Element and text position data:

▼

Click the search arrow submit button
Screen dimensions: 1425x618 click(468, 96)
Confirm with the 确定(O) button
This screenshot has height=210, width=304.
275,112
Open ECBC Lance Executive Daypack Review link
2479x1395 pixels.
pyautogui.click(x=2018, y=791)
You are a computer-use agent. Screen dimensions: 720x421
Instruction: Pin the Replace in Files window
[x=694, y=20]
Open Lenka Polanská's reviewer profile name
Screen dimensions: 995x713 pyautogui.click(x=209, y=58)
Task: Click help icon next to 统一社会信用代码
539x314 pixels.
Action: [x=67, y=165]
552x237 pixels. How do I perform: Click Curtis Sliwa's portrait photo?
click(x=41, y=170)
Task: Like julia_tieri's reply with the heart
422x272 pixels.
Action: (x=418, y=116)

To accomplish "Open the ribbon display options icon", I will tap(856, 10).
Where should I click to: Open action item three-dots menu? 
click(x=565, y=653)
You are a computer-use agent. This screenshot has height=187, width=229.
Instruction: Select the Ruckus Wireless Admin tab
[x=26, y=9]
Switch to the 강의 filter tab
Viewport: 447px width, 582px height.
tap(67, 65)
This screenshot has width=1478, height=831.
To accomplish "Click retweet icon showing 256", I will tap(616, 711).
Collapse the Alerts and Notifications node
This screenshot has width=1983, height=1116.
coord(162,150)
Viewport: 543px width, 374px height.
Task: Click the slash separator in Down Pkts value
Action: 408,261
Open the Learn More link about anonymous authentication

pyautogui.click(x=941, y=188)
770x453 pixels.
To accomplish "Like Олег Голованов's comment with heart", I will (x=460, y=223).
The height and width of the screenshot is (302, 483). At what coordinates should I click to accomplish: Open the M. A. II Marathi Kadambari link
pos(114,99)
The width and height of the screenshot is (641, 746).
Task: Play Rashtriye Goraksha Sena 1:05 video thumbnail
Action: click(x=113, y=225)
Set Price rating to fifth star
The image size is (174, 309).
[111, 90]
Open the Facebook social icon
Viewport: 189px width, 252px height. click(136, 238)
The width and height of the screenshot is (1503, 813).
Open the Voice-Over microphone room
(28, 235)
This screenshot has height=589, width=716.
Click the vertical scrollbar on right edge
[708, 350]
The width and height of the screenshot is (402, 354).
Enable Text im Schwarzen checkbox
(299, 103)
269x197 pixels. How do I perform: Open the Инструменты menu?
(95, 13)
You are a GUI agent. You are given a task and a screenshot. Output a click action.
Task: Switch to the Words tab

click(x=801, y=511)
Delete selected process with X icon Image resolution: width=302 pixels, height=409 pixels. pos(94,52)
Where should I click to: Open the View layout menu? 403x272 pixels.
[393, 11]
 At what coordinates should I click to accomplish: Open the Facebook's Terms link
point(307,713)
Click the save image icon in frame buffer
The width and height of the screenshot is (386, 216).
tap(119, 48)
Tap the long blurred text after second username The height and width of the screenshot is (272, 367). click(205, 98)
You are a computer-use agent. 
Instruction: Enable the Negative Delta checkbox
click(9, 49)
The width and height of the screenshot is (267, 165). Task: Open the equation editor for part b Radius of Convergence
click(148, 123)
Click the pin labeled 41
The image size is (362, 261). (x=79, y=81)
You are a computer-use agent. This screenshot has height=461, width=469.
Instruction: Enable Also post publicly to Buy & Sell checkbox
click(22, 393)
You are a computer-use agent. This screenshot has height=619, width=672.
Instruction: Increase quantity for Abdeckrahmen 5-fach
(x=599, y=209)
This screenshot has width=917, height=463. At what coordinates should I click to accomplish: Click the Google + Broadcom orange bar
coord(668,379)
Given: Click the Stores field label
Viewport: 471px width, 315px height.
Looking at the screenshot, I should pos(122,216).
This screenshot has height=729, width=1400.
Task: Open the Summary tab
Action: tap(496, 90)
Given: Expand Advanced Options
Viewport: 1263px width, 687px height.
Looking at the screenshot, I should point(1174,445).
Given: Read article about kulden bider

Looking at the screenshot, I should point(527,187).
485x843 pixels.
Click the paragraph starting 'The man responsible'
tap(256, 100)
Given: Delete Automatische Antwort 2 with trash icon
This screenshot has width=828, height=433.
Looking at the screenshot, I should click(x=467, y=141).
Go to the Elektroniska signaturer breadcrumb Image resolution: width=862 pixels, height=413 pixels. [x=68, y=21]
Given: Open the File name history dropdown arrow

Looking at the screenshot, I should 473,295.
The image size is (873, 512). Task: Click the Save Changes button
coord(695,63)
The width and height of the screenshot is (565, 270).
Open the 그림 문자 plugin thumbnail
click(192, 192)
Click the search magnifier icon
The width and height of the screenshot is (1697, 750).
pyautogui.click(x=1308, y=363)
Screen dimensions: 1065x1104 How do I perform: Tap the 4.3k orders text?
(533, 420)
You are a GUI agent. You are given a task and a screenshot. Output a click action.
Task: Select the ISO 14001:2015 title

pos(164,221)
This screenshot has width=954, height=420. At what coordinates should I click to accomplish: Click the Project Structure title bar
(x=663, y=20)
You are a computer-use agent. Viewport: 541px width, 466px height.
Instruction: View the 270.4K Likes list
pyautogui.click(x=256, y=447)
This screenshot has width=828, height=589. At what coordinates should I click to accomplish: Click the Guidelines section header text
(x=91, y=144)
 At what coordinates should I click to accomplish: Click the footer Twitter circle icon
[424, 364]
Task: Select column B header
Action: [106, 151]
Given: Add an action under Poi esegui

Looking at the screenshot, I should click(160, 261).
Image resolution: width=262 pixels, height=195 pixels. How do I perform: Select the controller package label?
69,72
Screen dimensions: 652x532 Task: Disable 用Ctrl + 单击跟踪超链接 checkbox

▲

Give every line of the rows above as a JSON list of strings, one string per line, leaving out blank lines.

▶ **Answer to the problem**:
[
  "Click the search arrow submit button",
  "Screen dimensions: 1425x618 click(468, 96)",
  "Confirm with the 确定(O) button",
  "This screenshot has height=210, width=304.",
  "275,112",
  "Open ECBC Lance Executive Daypack Review link",
  "2479x1395 pixels.",
  "pyautogui.click(x=2018, y=791)",
  "You are a computer-use agent. Screen dimensions: 720x421",
  "Instruction: Pin the Replace in Files window",
  "[x=694, y=20]",
  "Open Lenka Polanská's reviewer profile name",
  "Screen dimensions: 995x713 pyautogui.click(x=209, y=58)",
  "Task: Click help icon next to 统一社会信用代码",
  "539x314 pixels.",
  "Action: [x=67, y=165]",
  "552x237 pixels. How do I perform: Click Curtis Sliwa's portrait photo?",
  "click(x=41, y=170)",
  "Task: Like julia_tieri's reply with the heart",
  "422x272 pixels.",
  "Action: (x=418, y=116)",
  "To accomplish \"Open the ribbon display options icon\", I will tap(856, 10).",
  "Where should I click to: Open action item three-dots menu? ",
  "click(x=565, y=653)",
  "You are a computer-use agent. This screenshot has height=187, width=229.",
  "Instruction: Select the Ruckus Wireless Admin tab",
  "[x=26, y=9]",
  "Switch to the 강의 filter tab",
  "Viewport: 447px width, 582px height.",
  "tap(67, 65)",
  "This screenshot has width=1478, height=831.",
  "To accomplish \"Click retweet icon showing 256\", I will tap(616, 711).",
  "Collapse the Alerts and Notifications node",
  "This screenshot has width=1983, height=1116.",
  "coord(162,150)",
  "Viewport: 543px width, 374px height.",
  "Task: Click the slash separator in Down Pkts value",
  "Action: 408,261",
  "Open the Learn More link about anonymous authentication",
  "pyautogui.click(x=941, y=188)",
  "770x453 pixels.",
  "To accomplish \"Like Олег Голованов's comment with heart\", I will (x=460, y=223).",
  "The height and width of the screenshot is (302, 483). At what coordinates should I click to accomplish: Open the M. A. II Marathi Kadambari link",
  "pos(114,99)",
  "The width and height of the screenshot is (641, 746).",
  "Task: Play Rashtriye Goraksha Sena 1:05 video thumbnail",
  "Action: click(x=113, y=225)",
  "Set Price rating to fifth star",
  "The image size is (174, 309).",
  "[111, 90]",
  "Open the Facebook social icon",
  "Viewport: 189px width, 252px height. click(136, 238)",
  "The width and height of the screenshot is (1503, 813).",
  "Open the Voice-Over microphone room",
  "(28, 235)",
  "This screenshot has height=589, width=716.",
  "Click the vertical scrollbar on right edge",
  "[708, 350]",
  "The width and height of the screenshot is (402, 354).",
  "Enable Text im Schwarzen checkbox",
  "(299, 103)",
  "269x197 pixels. How do I perform: Open the Инструменты menu?",
  "(95, 13)",
  "You are a GUI agent. You are given a task and a screenshot. Output a click action.",
  "Task: Switch to the Words tab",
  "click(x=801, y=511)",
  "Delete selected process with X icon Image resolution: width=302 pixels, height=409 pixels. pos(94,52)",
  "Where should I click to: Open the View layout menu? 403x272 pixels.",
  "[393, 11]",
  " At what coordinates should I click to accomplish: Open the Facebook's Terms link",
  "point(307,713)",
  "Click the save image icon in frame buffer",
  "The width and height of the screenshot is (386, 216).",
  "tap(119, 48)",
  "Tap the long blurred text after second username The height and width of the screenshot is (272, 367). click(205, 98)",
  "You are a computer-use agent. ",
  "Instruction: Enable the Negative Delta checkbox",
  "click(9, 49)",
  "The width and height of the screenshot is (267, 165). Task: Open the equation editor for part b Radius of Convergence",
  "click(148, 123)",
  "Click the pin labeled 41",
  "The image size is (362, 261). (x=79, y=81)",
  "You are a computer-use agent. This screenshot has height=461, width=469.",
  "Instruction: Enable Also post publicly to Buy & Sell checkbox",
  "click(22, 393)",
  "You are a computer-use agent. This screenshot has height=619, width=672.",
  "Instruction: Increase quantity for Abdeckrahmen 5-fach",
  "(x=599, y=209)",
  "This screenshot has width=917, height=463. At what coordinates should I click to accomplish: Click the Google + Broadcom orange bar",
  "coord(668,379)",
  "Given: Click the Stores field label",
  "Viewport: 471px width, 315px height.",
  "Looking at the screenshot, I should pos(122,216).",
  "This screenshot has height=729, width=1400.",
  "Task: Open the Summary tab",
  "Action: tap(496, 90)",
  "Given: Expand Advanced Options",
  "Viewport: 1263px width, 687px height.",
  "Looking at the screenshot, I should point(1174,445).",
  "Given: Read article about kulden bider",
  "Looking at the screenshot, I should point(527,187).",
  "485x843 pixels.",
  "Click the paragraph starting 'The man responsible'",
  "tap(256, 100)",
  "Given: Delete Automatische Antwort 2 with trash icon",
  "This screenshot has width=828, height=433.",
  "Looking at the screenshot, I should click(x=467, y=141).",
  "Go to the Elektroniska signaturer breadcrumb Image resolution: width=862 pixels, height=413 pixels. [x=68, y=21]",
  "Given: Open the File name history dropdown arrow",
  "Looking at the screenshot, I should 473,295.",
  "The image size is (873, 512). Task: Click the Save Changes button",
  "coord(695,63)",
  "The width and height of the screenshot is (565, 270).",
  "Open the 그림 문자 plugin thumbnail",
  "click(192, 192)",
  "Click the search magnifier icon",
  "The width and height of the screenshot is (1697, 750).",
  "pyautogui.click(x=1308, y=363)",
  "Screen dimensions: 1065x1104 How do I perform: Tap the 4.3k orders text?",
  "(533, 420)",
  "You are a GUI agent. You are given a task and a screenshot. Output a click action.",
  "Task: Select the ISO 14001:2015 title",
  "pos(164,221)",
  "This screenshot has width=954, height=420. At what coordinates should I click to accomplish: Click the Project Structure title bar",
  "(x=663, y=20)",
  "You are a computer-use agent. Viewport: 541px width, 466px height.",
  "Instruction: View the 270.4K Likes list",
  "pyautogui.click(x=256, y=447)",
  "This screenshot has width=828, height=589. At what coordinates should I click to accomplish: Click the Guidelines section header text",
  "(x=91, y=144)",
  " At what coordinates should I click to accomplish: Click the footer Twitter circle icon",
  "[424, 364]",
  "Task: Select column B header",
  "Action: [106, 151]",
  "Given: Add an action under Poi esegui",
  "Looking at the screenshot, I should click(160, 261).",
  "Image resolution: width=262 pixels, height=195 pixels. How do I perform: Select the controller package label?",
  "69,72",
  "Screen dimensions: 652x532 Task: Disable 用Ctrl + 单击跟踪超链接 checkbox"
]